Aurora took out her phone. After a series of taps and swipes, she handed it to Gary.

“Go ahead,” she said. “There are about three hundred pictures in that album. In every single one of them is that hat. Every single one. Even when we went to the lake.”

Gary thumbed through the photos. Every now and then a smile would float across his face. He laughed and turned the phone to Aurora. “Remember how bad that smelled?”

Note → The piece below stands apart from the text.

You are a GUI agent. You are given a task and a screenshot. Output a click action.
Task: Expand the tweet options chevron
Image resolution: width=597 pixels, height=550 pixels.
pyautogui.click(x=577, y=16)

“Gary,” said Aurora. “I’ve never seen you without your hat. You sleep with it. It’s me, you, and your hat when we’re in bed. I’m just going to go ahead and say it - it’s weird.”

“It’s not that weird.”

“It’s pretty weird.”

“What if it was a wig?”

“Exactly. Because it’s not.”

Gary took a sip of water.

“Do you know what you want?” asked the waiter who suddenly appeared behind Gary.

“No,” said Gary almost doing a spit take. “We need another minute.”

Aurora put her phone back in her purse and looked at Gary.

“I know it’s crazy because what are the odds,” she said. “But is it curd scalp?”

Gary smiled and shook his head.


“Well then what?”

Gary leaned forward in his chair, took a deep breath.

“Ok,” he whispered. “It’s my skull. I don’t like the shape of my skull. It’s flat in back.”

Gary sat back and waved his hand as if to say, ta dah!

“That’s it?”

“Yes,” said Gary. “That’s it.”

The maître d came over to the table.

“Excuse me, we’re pretty busy tonight. Tony said he tried to take your-“

“We need another minute,” interrupted Gary.

“I’m sure it’s not that bad,” said Aurora.

“It is. It’s like a board. It’s like a kitchen counter. It’s like earth pre-Columbus.”

“Prove it!”


Gary pulled off his hat.

The maître d screamed and fell into the table behind him. Plates and glasses flew up in the air, then shattered on the floor. The restaurant fell silent. All eyes went from Gary to the maître d.

“Are you okay, man?” asked Gary.

“I’m fine. I’m sorry. I just, I thought...” The maître d stared at Gary’s head and then glowered at him. “I do not appreciate being made the fool.”

“I’m sorry,” said Gary. “My head is flat in back. Like I was dropped on my head as a baby. I’m very self-conscious. In fact, this is the first time my girlfriend has ever seen me without my hat.”

“Oh,” said the maître d wiping potatoes from his jacket. “It’s not that bad.”

“It’s a little flat,” said Aurora. “But no worse than socks with sandals.”